I giorni sono diventati mesi e i mesi sono diventati anni. Ma è sempre libero. Qualche pasticcio in verità l’hanno combinato. Per esempio nel 2013, un’indagine del Ros dei carabinieri “interrotta” da un blitz della polizia e con la procura di Palermo che non ha saputo gestire un fantomatico “coordinamento” investigativo. Per esempio qualche anno prima, quando i servizi segreti lanciarono nell’arena l’ex sindaco di Castelvetrano Nino Vaccarino che iniziò con Messina Denaro una fitta corrispondenza per prenderlo all’amo. Mancò solo il finale, tutto si fermò sul più bello.

Il boss inafferrabile ha dalla sua più di un asso nella manica. Intanto è un “figlio di famiglia”, appartiene a un clan importante del Trapanese, suo padre Francesco è stato capomandamento di Castelvetrano. In quell’ambiente, la tradizione conta. Poi ha parentele mafiose eccellenti a Palermo, come i Guttadauro di Brancaccio che sono rappresentanti dell’alta mafia.

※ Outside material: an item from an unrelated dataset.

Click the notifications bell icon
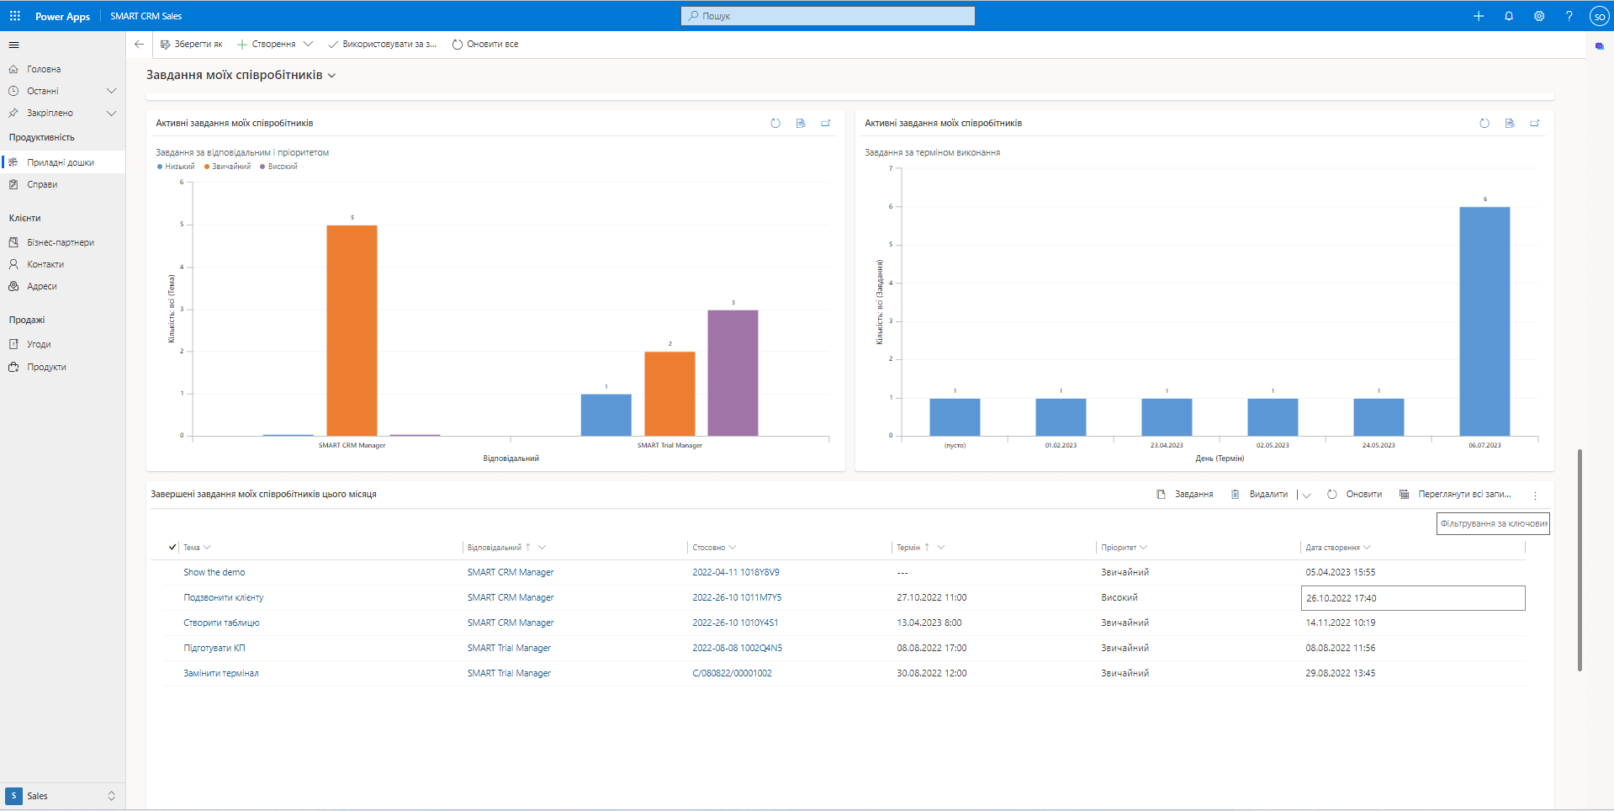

E, soprattutto, ha il “sapere” delle stragi del 1992 per avervi partecipato: è a conoscenza di tanti segreti anche fuori dalla sua compagnia di giro. Poi c’è il resto.

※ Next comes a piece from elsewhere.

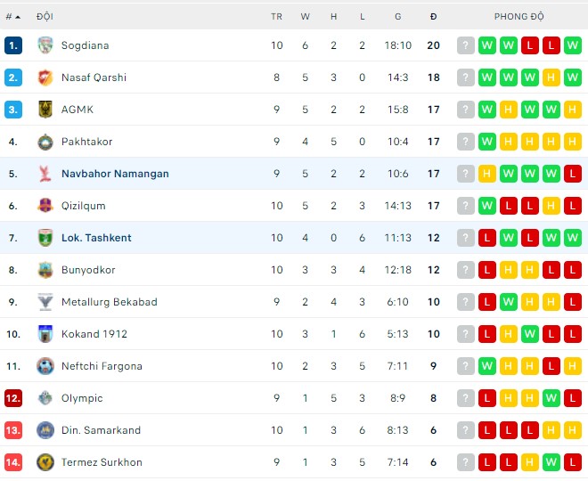The image size is (588, 481).
Task: Click the Lok. Tashkent team crest
Action: 45,238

Qualcuno dice che sia in possesso dell’“archivio” di Totò Riina, quelle carte fatte sparire dalla cassaforte dell’ultimo covo del capo dei capi quando fu arrestato il 15 gennaio del 1993. Un tesoro per i ricatti, forse anche un’assicurazione sulla libertà. Qualcun altro dà invece per scontato che sia lui a custodire la famosa agenda rossa di Paolo Borsellino, scomparsa in via Mariano D’Amelio subito dopo l’attentato. Vero? Falso? Chi lo sa. L’agenda rossa è ormai una sorta di scatola nera di tutti i misteri italiani.